What is required →
Word for word, give the listing below again.

Data supplied →
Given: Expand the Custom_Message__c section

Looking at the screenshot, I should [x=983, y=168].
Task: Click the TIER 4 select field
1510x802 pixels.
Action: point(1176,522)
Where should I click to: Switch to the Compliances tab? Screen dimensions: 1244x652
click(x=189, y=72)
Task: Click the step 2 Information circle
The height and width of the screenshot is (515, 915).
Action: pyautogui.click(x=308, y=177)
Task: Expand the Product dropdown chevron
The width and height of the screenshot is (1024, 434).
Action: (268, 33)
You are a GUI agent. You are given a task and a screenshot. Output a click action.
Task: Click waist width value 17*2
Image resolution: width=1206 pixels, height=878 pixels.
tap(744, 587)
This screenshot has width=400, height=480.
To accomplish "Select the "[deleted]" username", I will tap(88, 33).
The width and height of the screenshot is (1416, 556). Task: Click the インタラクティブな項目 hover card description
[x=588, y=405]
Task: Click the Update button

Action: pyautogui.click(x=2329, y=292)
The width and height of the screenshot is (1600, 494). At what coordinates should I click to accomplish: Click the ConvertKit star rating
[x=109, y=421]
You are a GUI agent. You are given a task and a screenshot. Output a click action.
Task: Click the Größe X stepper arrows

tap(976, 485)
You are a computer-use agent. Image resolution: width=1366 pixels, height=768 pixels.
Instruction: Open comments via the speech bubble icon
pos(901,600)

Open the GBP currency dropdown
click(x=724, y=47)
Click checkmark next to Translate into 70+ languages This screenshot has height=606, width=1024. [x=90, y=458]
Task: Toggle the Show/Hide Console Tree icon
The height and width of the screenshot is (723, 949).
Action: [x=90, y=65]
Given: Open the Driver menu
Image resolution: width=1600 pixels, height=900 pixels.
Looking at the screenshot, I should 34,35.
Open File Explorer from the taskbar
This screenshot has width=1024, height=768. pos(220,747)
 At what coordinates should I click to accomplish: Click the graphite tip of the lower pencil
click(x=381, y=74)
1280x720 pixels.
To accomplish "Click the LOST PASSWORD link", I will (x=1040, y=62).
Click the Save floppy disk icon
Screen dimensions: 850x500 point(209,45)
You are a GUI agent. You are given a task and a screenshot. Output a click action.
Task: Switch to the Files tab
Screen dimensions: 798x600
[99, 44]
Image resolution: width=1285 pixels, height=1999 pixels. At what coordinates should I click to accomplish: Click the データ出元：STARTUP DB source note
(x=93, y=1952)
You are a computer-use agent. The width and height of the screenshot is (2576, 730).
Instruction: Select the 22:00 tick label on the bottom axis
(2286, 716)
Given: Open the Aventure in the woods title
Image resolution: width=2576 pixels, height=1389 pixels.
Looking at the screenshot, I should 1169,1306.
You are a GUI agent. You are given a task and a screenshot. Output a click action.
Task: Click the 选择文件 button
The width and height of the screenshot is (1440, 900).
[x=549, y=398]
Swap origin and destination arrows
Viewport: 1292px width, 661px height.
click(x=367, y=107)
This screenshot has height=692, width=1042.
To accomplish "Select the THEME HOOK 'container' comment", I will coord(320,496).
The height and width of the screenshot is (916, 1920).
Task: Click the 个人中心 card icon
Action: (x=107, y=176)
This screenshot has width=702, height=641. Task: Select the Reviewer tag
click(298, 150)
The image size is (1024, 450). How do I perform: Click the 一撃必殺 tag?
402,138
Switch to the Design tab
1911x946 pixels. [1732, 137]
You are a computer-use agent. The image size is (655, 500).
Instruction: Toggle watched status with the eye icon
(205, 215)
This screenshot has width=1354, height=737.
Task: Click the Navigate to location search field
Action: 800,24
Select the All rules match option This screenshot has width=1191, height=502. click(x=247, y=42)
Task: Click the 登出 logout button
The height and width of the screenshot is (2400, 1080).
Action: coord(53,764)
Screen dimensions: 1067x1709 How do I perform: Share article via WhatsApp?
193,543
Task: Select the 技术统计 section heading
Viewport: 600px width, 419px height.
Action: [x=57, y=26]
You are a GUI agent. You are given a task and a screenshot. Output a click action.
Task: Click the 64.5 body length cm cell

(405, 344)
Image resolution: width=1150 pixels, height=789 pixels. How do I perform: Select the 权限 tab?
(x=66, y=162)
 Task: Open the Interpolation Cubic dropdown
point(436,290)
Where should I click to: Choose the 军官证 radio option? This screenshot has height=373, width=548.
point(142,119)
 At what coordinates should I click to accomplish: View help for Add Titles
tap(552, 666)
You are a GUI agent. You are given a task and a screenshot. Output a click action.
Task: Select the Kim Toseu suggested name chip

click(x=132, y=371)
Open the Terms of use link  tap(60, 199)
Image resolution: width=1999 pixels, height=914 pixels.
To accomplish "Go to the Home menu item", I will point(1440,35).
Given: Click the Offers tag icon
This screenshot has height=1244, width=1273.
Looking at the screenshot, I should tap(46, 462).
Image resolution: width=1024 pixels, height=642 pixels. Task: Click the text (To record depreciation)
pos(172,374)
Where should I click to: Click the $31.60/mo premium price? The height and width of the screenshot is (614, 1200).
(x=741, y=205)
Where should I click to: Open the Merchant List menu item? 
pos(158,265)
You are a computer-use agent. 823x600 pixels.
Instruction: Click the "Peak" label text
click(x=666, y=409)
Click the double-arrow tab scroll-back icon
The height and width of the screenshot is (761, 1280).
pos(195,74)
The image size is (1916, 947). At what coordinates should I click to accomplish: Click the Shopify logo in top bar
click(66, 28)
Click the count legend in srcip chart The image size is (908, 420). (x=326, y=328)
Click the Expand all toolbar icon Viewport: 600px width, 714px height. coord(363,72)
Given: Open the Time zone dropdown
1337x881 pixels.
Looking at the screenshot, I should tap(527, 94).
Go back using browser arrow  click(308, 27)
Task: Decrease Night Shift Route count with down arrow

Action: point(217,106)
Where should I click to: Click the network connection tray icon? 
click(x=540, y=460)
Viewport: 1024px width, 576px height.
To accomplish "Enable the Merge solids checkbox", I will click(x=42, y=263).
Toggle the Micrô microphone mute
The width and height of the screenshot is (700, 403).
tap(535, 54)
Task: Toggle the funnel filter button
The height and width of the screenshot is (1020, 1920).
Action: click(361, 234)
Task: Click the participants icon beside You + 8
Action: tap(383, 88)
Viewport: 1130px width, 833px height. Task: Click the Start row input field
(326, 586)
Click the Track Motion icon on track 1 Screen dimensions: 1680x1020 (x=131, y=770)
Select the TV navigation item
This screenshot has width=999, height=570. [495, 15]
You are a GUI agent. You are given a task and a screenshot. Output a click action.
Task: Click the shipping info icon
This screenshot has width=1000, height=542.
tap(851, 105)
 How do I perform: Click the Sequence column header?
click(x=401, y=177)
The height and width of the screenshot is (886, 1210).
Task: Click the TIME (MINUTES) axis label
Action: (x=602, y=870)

Problem solution →
Given: Expand the Custom_Message__c section

Looking at the screenshot, I should [x=983, y=168].
Task: Click the TIER 4 select field
1510x802 pixels.
Action: point(1176,522)
Where should I click to: Switch to the Compliances tab? Screen dimensions: 1244x652
click(x=189, y=72)
Task: Click the step 2 Information circle
The height and width of the screenshot is (515, 915).
Action: pyautogui.click(x=308, y=177)
Task: Expand the Product dropdown chevron
The width and height of the screenshot is (1024, 434).
Action: (268, 33)
You are a GUI agent. You are given a task and a screenshot. Output a click action.
Task: Click waist width value 17*2
Image resolution: width=1206 pixels, height=878 pixels.
tap(744, 587)
This screenshot has width=400, height=480.
To accomplish "Select the "[deleted]" username", I will tap(88, 33).
The width and height of the screenshot is (1416, 556). Task: Click the インタラクティブな項目 hover card description
[x=588, y=405]
Task: Click the Update button

Action: pyautogui.click(x=2329, y=292)
The width and height of the screenshot is (1600, 494). At what coordinates should I click to accomplish: Click the ConvertKit star rating
[x=109, y=421]
You are a GUI agent. You are given a task and a screenshot. Output a click action.
Task: Click the Größe X stepper arrows

tap(976, 485)
You are a computer-use agent. Image resolution: width=1366 pixels, height=768 pixels.
Instruction: Open comments via the speech bubble icon
pos(901,600)

Open the GBP currency dropdown
click(x=724, y=47)
Click checkmark next to Translate into 70+ languages This screenshot has height=606, width=1024. [x=90, y=458]
Task: Toggle the Show/Hide Console Tree icon
The height and width of the screenshot is (723, 949).
Action: [x=90, y=65]
Given: Open the Driver menu
Image resolution: width=1600 pixels, height=900 pixels.
Looking at the screenshot, I should 34,35.
Open File Explorer from the taskbar
This screenshot has width=1024, height=768. pos(220,747)
 At what coordinates should I click to accomplish: Click the graphite tip of the lower pencil
click(x=381, y=74)
1280x720 pixels.
To accomplish "Click the LOST PASSWORD link", I will (x=1040, y=62).
Click the Save floppy disk icon
Screen dimensions: 850x500 point(209,45)
You are a GUI agent. You are given a task and a screenshot. Output a click action.
Task: Switch to the Files tab
Screen dimensions: 798x600
[99, 44]
Image resolution: width=1285 pixels, height=1999 pixels. At what coordinates should I click to accomplish: Click the データ出元：STARTUP DB source note
(x=93, y=1952)
You are a computer-use agent. The width and height of the screenshot is (2576, 730).
Instruction: Select the 22:00 tick label on the bottom axis
(2286, 716)
Given: Open the Aventure in the woods title
Image resolution: width=2576 pixels, height=1389 pixels.
Looking at the screenshot, I should 1169,1306.
You are a GUI agent. You are given a task and a screenshot. Output a click action.
Task: Click the 选择文件 button
The width and height of the screenshot is (1440, 900).
[x=549, y=398]
Swap origin and destination arrows
Viewport: 1292px width, 661px height.
click(x=367, y=107)
This screenshot has height=692, width=1042.
To accomplish "Select the THEME HOOK 'container' comment", I will coord(320,496).
The height and width of the screenshot is (916, 1920).
Task: Click the 个人中心 card icon
Action: (x=107, y=176)
This screenshot has width=702, height=641. Task: Select the Reviewer tag
click(298, 150)
The image size is (1024, 450). How do I perform: Click the 一撃必殺 tag?
402,138
Switch to the Design tab
1911x946 pixels. [1732, 137]
You are a computer-use agent. The image size is (655, 500).
Instruction: Toggle watched status with the eye icon
(205, 215)
This screenshot has width=1354, height=737.
Task: Click the Navigate to location search field
Action: 800,24
Select the All rules match option This screenshot has width=1191, height=502. click(x=247, y=42)
Task: Click the 登出 logout button
The height and width of the screenshot is (2400, 1080).
Action: coord(53,764)
Screen dimensions: 1067x1709 How do I perform: Share article via WhatsApp?
193,543
Task: Select the 技术统计 section heading
Viewport: 600px width, 419px height.
Action: [x=57, y=26]
You are a GUI agent. You are given a task and a screenshot. Output a click action.
Task: Click the 64.5 body length cm cell

(405, 344)
Image resolution: width=1150 pixels, height=789 pixels. How do I perform: Select the 权限 tab?
(x=66, y=162)
 Task: Open the Interpolation Cubic dropdown
point(436,290)
Where should I click to: Choose the 军官证 radio option? This screenshot has height=373, width=548.
point(142,119)
 At what coordinates should I click to accomplish: View help for Add Titles
tap(552, 666)
You are a GUI agent. You are given a task and a screenshot. Output a click action.
Task: Select the Kim Toseu suggested name chip

click(x=132, y=371)
Open the Terms of use link  tap(60, 199)
Image resolution: width=1999 pixels, height=914 pixels.
To accomplish "Go to the Home menu item", I will point(1440,35).
Given: Click the Offers tag icon
This screenshot has height=1244, width=1273.
Looking at the screenshot, I should tap(46, 462).
Image resolution: width=1024 pixels, height=642 pixels. Task: Click the text (To record depreciation)
pos(172,374)
Where should I click to: Click the $31.60/mo premium price? The height and width of the screenshot is (614, 1200).
(x=741, y=205)
Where should I click to: Open the Merchant List menu item? 
pos(158,265)
You are a computer-use agent. 823x600 pixels.
Instruction: Click the "Peak" label text
click(x=666, y=409)
Click the double-arrow tab scroll-back icon
The height and width of the screenshot is (761, 1280).
pos(195,74)
The image size is (1916, 947). At what coordinates should I click to accomplish: Click the Shopify logo in top bar
click(66, 28)
Click the count legend in srcip chart The image size is (908, 420). (x=326, y=328)
Click the Expand all toolbar icon Viewport: 600px width, 714px height. coord(363,72)
Given: Open the Time zone dropdown
1337x881 pixels.
Looking at the screenshot, I should tap(527, 94).
Go back using browser arrow  click(308, 27)
Task: Decrease Night Shift Route count with down arrow

Action: point(217,106)
Where should I click to: Click the network connection tray icon? 
click(x=540, y=460)
Viewport: 1024px width, 576px height.
To accomplish "Enable the Merge solids checkbox", I will click(x=42, y=263).
Toggle the Micrô microphone mute
The width and height of the screenshot is (700, 403).
tap(535, 54)
Task: Toggle the funnel filter button
The height and width of the screenshot is (1020, 1920).
Action: click(361, 234)
Task: Click the participants icon beside You + 8
Action: tap(383, 88)
Viewport: 1130px width, 833px height. Task: Click the Start row input field
(326, 586)
Click the Track Motion icon on track 1 Screen dimensions: 1680x1020 (x=131, y=770)
Select the TV navigation item
This screenshot has width=999, height=570. [495, 15]
You are a GUI agent. You are given a task and a screenshot. Output a click action.
Task: Click the shipping info icon
This screenshot has width=1000, height=542.
tap(851, 105)
 How do I perform: Click the Sequence column header?
click(x=401, y=177)
The height and width of the screenshot is (886, 1210).
Task: Click the TIME (MINUTES) axis label
Action: (x=602, y=870)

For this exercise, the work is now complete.